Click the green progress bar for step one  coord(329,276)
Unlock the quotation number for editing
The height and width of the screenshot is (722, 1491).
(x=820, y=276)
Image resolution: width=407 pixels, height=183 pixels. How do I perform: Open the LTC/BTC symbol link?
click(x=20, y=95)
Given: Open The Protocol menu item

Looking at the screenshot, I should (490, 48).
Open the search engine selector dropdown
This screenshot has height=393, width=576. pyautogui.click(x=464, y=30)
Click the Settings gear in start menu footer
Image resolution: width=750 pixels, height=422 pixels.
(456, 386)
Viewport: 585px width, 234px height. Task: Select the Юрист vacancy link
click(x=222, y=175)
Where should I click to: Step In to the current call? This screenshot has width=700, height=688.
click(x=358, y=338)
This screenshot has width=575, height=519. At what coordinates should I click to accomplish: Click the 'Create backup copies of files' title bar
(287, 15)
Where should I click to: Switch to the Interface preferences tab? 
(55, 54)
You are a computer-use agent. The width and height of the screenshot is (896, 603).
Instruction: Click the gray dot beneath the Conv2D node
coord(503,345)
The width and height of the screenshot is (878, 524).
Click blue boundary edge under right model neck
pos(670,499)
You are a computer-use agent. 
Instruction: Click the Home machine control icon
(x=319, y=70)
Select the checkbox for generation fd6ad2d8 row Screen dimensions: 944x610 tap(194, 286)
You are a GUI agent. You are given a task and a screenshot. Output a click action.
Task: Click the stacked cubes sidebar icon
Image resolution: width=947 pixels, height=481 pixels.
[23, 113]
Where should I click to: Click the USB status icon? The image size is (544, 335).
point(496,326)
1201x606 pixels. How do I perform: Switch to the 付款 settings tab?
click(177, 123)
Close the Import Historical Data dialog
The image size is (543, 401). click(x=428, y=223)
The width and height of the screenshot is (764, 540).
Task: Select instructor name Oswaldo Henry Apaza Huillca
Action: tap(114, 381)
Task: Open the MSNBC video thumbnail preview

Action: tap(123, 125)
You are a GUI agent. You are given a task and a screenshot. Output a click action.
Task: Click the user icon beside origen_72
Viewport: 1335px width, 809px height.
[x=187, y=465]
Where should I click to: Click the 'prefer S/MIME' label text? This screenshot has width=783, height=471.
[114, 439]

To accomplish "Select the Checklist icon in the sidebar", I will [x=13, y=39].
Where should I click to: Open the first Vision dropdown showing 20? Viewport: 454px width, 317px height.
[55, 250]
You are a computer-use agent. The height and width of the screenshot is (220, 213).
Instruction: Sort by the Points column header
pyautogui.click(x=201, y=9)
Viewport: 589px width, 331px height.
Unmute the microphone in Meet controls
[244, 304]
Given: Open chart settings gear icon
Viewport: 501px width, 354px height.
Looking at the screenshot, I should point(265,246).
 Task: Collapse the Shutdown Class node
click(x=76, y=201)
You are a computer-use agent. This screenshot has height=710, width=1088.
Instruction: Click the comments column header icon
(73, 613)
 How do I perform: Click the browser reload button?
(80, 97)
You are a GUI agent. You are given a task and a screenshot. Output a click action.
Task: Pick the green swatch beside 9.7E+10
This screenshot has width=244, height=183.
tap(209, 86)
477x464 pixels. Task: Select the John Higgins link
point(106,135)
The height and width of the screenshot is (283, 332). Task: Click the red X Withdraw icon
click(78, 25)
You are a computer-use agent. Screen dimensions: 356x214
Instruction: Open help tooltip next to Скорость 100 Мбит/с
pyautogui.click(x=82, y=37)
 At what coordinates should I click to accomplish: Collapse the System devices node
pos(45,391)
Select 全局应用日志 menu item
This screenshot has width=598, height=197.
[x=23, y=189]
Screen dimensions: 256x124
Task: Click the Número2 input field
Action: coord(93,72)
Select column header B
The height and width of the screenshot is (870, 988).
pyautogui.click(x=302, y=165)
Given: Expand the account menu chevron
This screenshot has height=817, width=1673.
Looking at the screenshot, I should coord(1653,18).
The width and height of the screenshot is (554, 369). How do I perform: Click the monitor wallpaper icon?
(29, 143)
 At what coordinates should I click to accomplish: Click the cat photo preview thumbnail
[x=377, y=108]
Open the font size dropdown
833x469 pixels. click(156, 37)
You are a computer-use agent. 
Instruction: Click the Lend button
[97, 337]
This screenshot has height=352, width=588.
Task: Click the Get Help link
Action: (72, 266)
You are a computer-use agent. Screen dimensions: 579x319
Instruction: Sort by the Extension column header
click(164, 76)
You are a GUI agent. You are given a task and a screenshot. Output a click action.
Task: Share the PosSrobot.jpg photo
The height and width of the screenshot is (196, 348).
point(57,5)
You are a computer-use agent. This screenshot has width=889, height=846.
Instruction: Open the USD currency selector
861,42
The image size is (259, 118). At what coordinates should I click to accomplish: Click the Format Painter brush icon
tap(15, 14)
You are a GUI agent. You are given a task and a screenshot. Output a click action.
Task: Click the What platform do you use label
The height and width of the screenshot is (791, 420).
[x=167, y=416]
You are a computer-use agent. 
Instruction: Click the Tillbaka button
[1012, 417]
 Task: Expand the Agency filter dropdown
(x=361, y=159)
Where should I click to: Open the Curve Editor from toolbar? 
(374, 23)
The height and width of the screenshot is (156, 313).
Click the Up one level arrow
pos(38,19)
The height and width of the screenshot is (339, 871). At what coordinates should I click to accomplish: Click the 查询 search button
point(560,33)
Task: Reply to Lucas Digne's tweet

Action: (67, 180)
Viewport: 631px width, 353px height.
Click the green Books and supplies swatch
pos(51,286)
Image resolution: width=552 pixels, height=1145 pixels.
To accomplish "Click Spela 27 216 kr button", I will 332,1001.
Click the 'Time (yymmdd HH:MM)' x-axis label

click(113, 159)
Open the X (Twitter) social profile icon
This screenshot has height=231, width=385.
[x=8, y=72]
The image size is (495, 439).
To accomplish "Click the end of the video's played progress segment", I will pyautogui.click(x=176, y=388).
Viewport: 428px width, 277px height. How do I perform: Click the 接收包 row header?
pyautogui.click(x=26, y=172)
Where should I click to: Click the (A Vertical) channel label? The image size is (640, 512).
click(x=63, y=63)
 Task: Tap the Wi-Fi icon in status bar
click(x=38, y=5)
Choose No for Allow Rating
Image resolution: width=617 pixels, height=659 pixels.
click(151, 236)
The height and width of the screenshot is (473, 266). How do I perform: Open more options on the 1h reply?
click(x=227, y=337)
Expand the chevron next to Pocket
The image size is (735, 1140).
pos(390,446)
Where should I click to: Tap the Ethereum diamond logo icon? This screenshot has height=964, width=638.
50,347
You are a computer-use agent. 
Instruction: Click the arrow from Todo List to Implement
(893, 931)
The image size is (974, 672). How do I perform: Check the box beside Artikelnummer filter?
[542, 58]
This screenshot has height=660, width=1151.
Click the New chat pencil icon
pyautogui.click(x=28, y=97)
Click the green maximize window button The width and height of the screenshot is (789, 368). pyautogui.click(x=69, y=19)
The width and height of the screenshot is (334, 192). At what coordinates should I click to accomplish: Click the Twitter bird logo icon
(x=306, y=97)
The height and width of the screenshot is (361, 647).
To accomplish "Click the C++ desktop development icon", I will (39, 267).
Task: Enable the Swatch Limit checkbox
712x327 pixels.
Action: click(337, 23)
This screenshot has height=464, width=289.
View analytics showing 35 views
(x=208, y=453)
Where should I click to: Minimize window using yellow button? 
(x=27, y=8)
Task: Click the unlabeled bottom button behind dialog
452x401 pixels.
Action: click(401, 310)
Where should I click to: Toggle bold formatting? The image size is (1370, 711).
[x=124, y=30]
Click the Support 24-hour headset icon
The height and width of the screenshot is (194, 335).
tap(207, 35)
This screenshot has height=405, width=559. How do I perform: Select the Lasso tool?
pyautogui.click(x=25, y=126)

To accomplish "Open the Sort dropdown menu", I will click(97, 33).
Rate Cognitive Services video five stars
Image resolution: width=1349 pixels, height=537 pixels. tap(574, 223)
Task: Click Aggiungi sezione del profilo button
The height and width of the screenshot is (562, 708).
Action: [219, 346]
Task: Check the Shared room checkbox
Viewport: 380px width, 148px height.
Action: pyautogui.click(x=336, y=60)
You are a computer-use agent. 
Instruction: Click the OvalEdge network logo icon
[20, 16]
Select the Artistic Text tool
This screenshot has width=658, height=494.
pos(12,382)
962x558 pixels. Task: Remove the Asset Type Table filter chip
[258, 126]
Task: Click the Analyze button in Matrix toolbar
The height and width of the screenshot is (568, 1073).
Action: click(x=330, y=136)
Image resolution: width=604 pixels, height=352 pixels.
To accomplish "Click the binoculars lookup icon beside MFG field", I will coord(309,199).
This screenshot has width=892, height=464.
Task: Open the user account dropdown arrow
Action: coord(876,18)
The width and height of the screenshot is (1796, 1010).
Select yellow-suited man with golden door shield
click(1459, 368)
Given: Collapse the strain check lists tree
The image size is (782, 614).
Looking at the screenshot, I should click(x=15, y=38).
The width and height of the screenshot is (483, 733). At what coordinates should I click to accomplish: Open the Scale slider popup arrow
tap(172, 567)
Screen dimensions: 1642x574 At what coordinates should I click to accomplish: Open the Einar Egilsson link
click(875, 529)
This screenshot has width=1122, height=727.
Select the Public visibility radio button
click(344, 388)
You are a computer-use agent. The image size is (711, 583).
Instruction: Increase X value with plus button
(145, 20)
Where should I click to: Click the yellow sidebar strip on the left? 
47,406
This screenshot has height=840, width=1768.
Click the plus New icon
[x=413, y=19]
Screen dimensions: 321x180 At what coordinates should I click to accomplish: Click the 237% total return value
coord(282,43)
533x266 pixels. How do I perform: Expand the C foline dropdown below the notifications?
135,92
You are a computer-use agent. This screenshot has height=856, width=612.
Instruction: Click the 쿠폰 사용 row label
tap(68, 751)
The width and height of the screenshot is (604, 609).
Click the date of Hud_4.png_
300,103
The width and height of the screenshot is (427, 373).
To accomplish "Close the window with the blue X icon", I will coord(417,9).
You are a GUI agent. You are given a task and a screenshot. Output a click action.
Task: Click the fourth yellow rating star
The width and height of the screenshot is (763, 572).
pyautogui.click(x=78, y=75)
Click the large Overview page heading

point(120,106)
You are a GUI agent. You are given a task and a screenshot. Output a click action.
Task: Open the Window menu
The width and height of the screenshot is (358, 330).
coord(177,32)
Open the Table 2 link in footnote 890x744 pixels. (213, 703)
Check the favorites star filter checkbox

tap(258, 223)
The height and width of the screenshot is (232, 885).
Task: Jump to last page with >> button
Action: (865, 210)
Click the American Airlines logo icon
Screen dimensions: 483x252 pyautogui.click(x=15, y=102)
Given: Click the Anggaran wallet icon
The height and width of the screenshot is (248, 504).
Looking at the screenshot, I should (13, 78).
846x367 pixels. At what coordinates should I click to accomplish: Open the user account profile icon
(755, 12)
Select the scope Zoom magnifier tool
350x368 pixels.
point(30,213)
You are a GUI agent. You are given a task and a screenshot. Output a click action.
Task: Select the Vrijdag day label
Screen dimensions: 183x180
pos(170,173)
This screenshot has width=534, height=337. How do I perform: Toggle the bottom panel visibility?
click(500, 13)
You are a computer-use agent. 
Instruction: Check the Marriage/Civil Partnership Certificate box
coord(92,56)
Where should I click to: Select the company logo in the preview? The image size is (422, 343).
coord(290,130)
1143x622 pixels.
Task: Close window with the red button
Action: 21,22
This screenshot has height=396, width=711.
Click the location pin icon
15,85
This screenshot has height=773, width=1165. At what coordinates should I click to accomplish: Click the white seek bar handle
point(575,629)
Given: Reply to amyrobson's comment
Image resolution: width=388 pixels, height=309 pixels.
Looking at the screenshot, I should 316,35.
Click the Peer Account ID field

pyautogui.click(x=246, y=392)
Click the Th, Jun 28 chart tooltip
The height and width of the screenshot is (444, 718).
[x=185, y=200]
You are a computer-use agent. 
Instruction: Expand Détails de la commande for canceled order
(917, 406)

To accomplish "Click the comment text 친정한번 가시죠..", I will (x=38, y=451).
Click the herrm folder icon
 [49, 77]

• WHAT TO WORK ON: Work out how many lines of the records contain the word "chevron", and give only that number.

• EXERCISE RESPONSE: 2